What is truly amazing is that despite all the duplication, there are still vast areas of genealogical research that remain unorganized and are not incorporated in any kind of organization. FamilySearch.org's Family Tree and other similar efforts to consolidate genealogical research are mired down in inaccurate and incomplete information. From my own experience, correcting even one small branch of these massive trees is a monumental undertaking.
So where are we in our efforts to eliminate the insularity? On a scale of one to ten with ten being the goal, we have not made it to one yet. What is preventing our progress? At the core of the problem is our inability to easily and completely transfer genealogical data from one venue to another. Simply put, if I have spent years accumulating information about one of my ancestors, there is no adequate way for me to incorporate all of my information into one place that makes it available to every other person related to the same ancestor. FamilySearch.org has made a start by creating a unified family tree program, but after years of working on the Family Tree, we are still waiting to have a way to eliminate duplicate entries, even when those entries are obvious duplicates.
If you want to get some idea of the overall scope of the problem, you can look at my family tree in the MyHeritage.com program.
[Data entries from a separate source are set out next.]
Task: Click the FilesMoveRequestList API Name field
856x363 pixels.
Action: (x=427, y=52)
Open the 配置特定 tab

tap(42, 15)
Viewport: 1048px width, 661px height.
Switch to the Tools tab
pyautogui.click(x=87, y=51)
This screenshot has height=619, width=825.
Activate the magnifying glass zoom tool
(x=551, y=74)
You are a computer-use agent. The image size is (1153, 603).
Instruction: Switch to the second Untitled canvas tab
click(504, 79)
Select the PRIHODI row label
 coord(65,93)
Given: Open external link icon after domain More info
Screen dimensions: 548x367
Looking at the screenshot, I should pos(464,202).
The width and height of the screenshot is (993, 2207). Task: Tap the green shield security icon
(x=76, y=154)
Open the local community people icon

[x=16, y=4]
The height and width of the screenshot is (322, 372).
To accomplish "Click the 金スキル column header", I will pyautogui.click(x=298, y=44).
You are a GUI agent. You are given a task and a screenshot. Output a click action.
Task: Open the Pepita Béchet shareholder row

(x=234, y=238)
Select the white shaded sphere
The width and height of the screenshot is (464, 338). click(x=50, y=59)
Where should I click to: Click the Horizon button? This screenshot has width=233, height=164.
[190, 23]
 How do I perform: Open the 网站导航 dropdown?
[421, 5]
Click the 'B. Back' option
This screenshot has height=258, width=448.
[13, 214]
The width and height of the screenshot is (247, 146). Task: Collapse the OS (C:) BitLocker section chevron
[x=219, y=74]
MyHeritage.com uses advanced programming techniques to match the entries in my family tree with the family trees of all of the other users of the program. Right now, the program is telling me that I have over 100,000 matches. Just imagine the duplication that this figure implies! The details of the matches say that I have 8,815 matching family trees with 60,244 Smart Matches, not quite 100,000 but who is counting. I have no mechanism at all that will allow me to examine all those potential matches and this is only one program. What about all the trees in all the other programs? Each of those matches is a potential duplication of effort.
Perhaps these examples give you an idea of the challenge faced by the genealogical community. At this point all the technological advances we have available to us have only given us a window to look out on the scope of the problems we face. We have only made the barest beginnings at solving those problems.
Genealogy deals with a specialized type of information, but it is information. We are supposed to be in the information age. So what are we doing with our massive amounts of information. Here is one more example.
My parents are cousins. They share a common ancestor. My mother's great-grandfather was also my father's great-great-grandfather. The same person is in both family lines. This is called pedigree collapse. None of the present genealogical database programs convey this information in an adequate way. Nothing tells me that by going back in two different lines, I will ultimately be looking at the same people. I happen to know about this particular problem and others, because I recognized the names, but what happens when you get back a few more generations? Can you really keep track of all of the common relationships? The answer is that presently we have no programs or mechanisms that identify common ancestors in the same programs where that information is stored. Yes, I have a utility program that will tell me if I am related to someone and yes the programs will tell me how I am related to another person in the same program, but none of them show me where my lines merge. For example, there is a program called Relative Finder that works with the FamilySearch.org Family Tree. According to that program, my wife and I are related as 6th cousins 2 times removed. We supposedly share a common ancestor back in the late 1600s. However, absent the suggested link from Relative Finder, we might never had known of that connection. We are only, just now, getting to the point where we can recognize such connections.